-- INPUT follows --

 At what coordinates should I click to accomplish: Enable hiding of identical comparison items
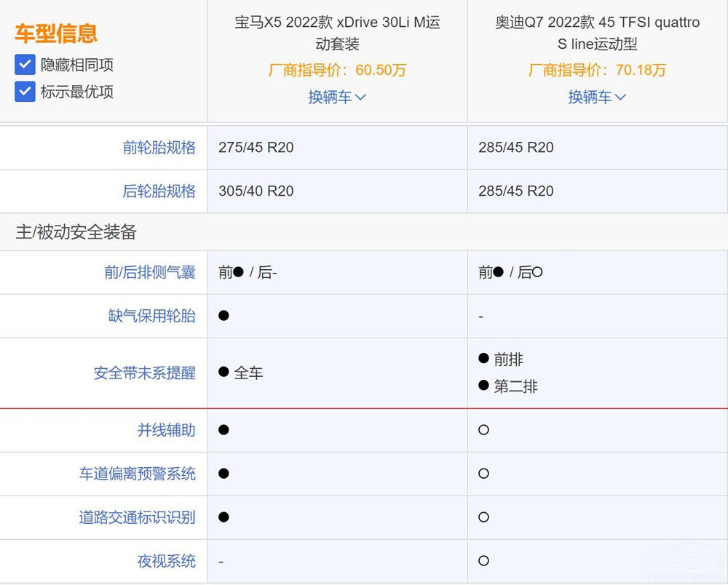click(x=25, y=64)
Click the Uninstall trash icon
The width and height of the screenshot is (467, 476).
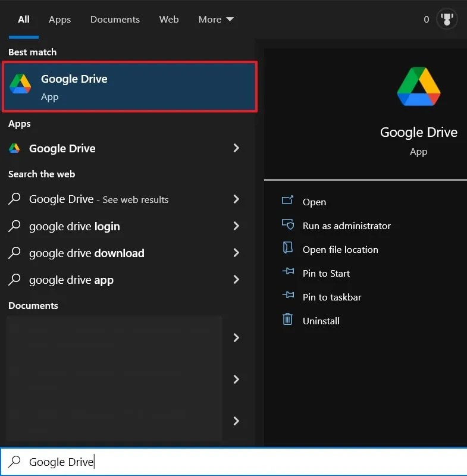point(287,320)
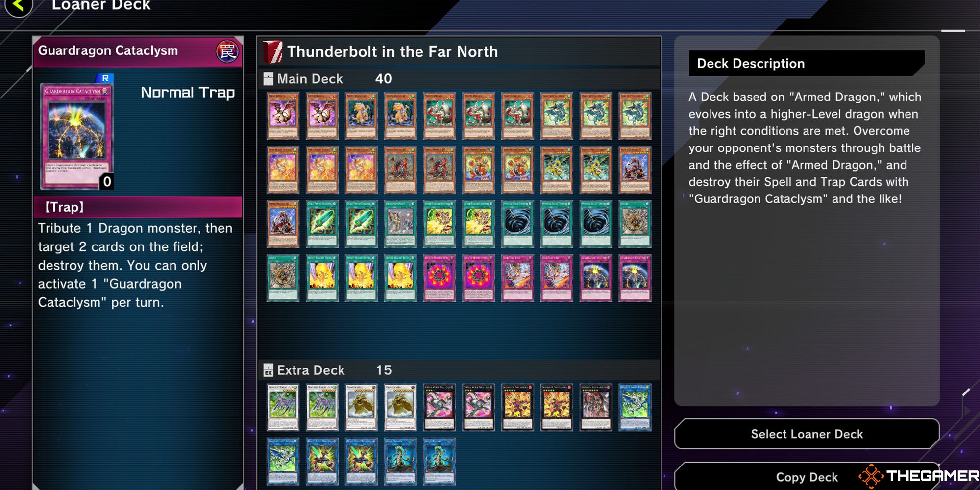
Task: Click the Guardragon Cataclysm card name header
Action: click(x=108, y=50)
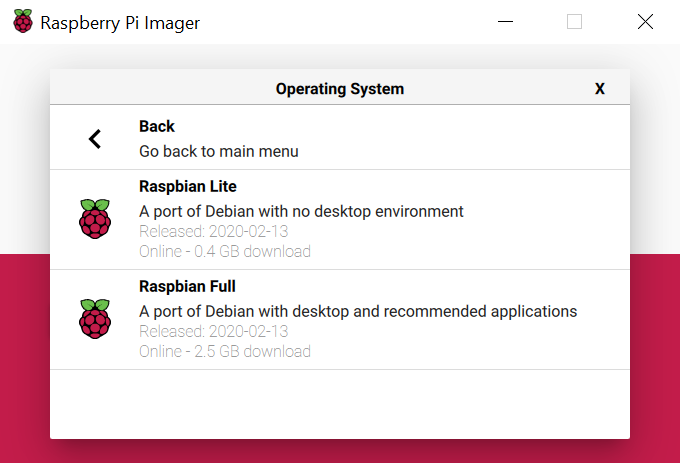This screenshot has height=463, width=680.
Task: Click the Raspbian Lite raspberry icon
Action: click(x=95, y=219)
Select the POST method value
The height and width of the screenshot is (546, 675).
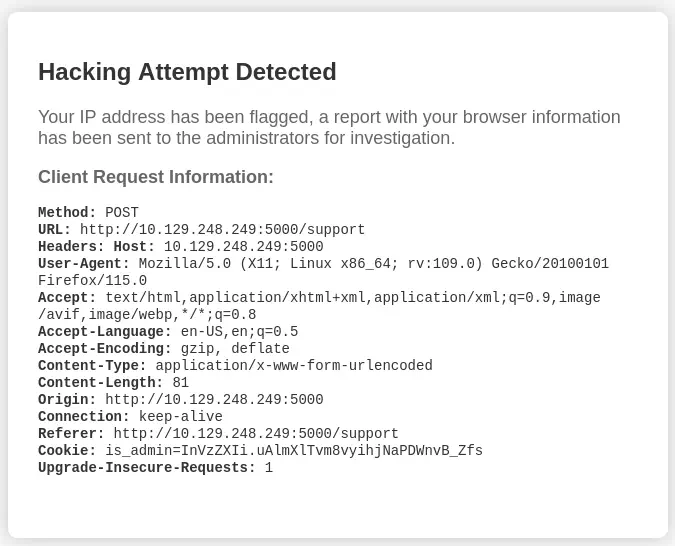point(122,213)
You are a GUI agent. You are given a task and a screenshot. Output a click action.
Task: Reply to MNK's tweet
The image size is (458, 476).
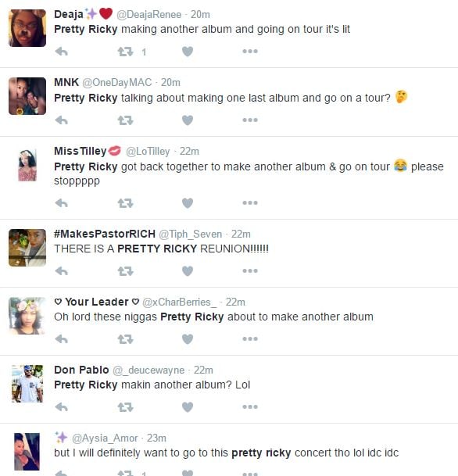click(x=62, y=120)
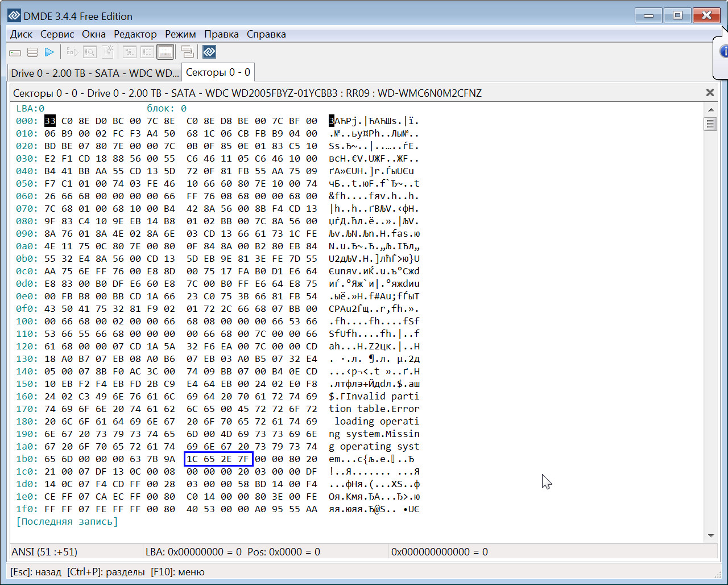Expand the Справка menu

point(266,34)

-- INPUT concluded --

TASK TO COMPLETE - Each line above must be set down exactly, though no picture should be carried over.

ANSWER -
 At what coordinates should I click to accomplish: Enable hiding of identical comparison items
click(x=25, y=64)
Click the Uninstall trash icon
The width and height of the screenshot is (467, 476).
point(287,320)
Task: Click the Guardragon Cataclysm card name header
Action: click(x=108, y=50)
This screenshot has height=463, width=680.
Task: Click the Raspbian Lite raspberry icon
Action: click(x=95, y=219)
Select the POST method value
The height and width of the screenshot is (546, 675).
point(122,213)
You are a GUI agent. You are given a task and a screenshot. Output a click action.
Task: Reply to MNK's tweet
The image size is (458, 476).
click(x=62, y=120)
Expand the Справка menu

point(266,34)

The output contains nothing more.